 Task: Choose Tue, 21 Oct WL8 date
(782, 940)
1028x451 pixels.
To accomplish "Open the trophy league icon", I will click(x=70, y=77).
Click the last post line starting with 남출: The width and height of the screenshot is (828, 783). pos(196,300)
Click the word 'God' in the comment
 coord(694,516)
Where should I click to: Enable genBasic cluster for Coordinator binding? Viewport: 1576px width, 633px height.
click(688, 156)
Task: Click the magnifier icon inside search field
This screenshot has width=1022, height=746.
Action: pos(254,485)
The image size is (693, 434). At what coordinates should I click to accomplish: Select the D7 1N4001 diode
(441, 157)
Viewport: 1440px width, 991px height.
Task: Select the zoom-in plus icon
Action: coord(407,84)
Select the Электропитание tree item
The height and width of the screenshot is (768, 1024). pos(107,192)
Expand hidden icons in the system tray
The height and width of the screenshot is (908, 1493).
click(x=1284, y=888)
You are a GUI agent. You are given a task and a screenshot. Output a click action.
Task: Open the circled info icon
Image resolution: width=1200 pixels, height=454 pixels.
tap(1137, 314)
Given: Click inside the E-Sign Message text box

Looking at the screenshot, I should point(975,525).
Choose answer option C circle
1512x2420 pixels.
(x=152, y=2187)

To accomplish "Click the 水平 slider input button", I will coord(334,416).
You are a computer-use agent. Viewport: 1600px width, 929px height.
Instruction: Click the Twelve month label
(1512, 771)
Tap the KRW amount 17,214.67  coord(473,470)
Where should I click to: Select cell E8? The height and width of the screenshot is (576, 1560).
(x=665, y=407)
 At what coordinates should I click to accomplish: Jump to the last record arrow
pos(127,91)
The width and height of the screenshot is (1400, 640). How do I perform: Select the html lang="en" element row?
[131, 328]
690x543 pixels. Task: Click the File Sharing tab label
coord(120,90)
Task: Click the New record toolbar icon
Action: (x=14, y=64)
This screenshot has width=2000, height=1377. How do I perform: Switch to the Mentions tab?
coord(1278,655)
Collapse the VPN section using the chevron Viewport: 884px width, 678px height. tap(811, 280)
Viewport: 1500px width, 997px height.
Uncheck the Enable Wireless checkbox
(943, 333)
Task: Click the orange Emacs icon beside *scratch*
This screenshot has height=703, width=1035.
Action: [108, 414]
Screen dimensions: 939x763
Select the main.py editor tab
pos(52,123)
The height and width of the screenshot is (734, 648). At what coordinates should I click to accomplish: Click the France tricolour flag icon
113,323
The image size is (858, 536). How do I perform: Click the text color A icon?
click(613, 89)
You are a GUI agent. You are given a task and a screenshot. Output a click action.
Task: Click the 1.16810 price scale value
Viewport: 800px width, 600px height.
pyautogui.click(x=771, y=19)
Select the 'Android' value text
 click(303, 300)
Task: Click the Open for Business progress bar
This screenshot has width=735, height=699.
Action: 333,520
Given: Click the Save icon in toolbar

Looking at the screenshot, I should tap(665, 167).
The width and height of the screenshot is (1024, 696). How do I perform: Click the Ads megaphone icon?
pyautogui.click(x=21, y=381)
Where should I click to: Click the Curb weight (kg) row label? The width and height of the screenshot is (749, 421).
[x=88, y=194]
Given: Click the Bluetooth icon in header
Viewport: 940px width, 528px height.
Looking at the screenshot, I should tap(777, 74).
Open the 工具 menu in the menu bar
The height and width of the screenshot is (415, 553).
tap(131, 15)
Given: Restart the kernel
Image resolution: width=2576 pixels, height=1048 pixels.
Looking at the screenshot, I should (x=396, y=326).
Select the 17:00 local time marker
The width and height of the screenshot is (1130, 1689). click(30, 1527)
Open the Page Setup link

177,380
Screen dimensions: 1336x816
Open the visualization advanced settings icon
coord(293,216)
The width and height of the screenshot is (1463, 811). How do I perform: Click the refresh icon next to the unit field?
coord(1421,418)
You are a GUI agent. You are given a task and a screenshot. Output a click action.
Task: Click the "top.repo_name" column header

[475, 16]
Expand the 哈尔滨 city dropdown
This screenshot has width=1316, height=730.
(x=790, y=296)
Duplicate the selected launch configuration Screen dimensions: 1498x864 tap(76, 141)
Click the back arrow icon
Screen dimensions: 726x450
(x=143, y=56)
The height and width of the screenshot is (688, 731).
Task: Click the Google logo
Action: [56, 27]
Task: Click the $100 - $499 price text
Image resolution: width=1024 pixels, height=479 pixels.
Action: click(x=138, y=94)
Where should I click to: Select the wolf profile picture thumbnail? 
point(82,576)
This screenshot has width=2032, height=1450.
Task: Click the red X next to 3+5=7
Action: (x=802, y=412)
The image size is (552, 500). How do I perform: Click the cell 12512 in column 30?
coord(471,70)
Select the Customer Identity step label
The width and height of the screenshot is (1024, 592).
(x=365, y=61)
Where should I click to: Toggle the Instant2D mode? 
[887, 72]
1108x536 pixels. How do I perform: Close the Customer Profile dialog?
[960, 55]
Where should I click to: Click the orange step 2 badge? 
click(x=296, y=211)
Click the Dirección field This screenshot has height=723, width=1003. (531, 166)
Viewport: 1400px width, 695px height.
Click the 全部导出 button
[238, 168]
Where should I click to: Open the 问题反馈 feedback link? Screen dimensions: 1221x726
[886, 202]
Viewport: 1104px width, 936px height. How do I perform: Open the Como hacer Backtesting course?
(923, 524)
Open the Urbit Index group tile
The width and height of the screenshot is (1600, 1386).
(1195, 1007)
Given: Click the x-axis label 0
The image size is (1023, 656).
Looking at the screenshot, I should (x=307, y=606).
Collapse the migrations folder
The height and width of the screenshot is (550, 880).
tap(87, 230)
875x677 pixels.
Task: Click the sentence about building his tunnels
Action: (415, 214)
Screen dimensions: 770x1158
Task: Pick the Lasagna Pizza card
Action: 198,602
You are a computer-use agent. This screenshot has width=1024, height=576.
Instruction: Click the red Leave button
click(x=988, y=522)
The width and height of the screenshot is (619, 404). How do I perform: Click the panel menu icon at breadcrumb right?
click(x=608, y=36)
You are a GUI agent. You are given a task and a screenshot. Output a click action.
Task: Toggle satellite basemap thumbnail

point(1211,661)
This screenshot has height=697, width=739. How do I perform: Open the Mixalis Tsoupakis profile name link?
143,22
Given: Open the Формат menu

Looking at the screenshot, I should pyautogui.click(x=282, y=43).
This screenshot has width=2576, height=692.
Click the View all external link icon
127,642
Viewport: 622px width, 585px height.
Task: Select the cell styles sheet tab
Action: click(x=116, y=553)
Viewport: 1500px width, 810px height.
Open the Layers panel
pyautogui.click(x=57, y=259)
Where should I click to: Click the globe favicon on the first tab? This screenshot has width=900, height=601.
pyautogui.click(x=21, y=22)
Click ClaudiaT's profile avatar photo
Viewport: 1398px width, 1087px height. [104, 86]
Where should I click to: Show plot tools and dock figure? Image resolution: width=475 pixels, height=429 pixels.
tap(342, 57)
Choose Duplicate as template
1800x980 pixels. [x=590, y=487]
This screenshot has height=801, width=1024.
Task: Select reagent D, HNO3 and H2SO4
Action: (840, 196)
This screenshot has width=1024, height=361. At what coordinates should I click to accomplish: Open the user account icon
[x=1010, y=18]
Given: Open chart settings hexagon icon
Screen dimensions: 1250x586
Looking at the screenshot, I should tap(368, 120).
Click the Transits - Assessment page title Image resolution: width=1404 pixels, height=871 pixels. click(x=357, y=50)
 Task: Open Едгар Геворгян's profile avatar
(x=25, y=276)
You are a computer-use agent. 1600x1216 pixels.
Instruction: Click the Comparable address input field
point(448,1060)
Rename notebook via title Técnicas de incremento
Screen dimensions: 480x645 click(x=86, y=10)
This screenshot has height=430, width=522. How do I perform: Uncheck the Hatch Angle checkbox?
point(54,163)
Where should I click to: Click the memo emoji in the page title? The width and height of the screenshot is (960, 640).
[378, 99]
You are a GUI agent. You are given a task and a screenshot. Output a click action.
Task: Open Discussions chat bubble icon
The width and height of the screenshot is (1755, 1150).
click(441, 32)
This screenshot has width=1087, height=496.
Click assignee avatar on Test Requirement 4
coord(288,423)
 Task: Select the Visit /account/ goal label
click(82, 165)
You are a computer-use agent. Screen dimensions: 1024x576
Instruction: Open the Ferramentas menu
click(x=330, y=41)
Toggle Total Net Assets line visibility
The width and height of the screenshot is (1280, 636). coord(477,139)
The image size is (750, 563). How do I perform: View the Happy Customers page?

◆ Instructions for the task ◆
Find "will" in the data above. Report each line where it appears.

◆ Response to this task ◆
To accomplish "Open the trophy league icon", I will click(x=70, y=77).
To accomplish "Click the 水平 slider input button", I will coord(334,416).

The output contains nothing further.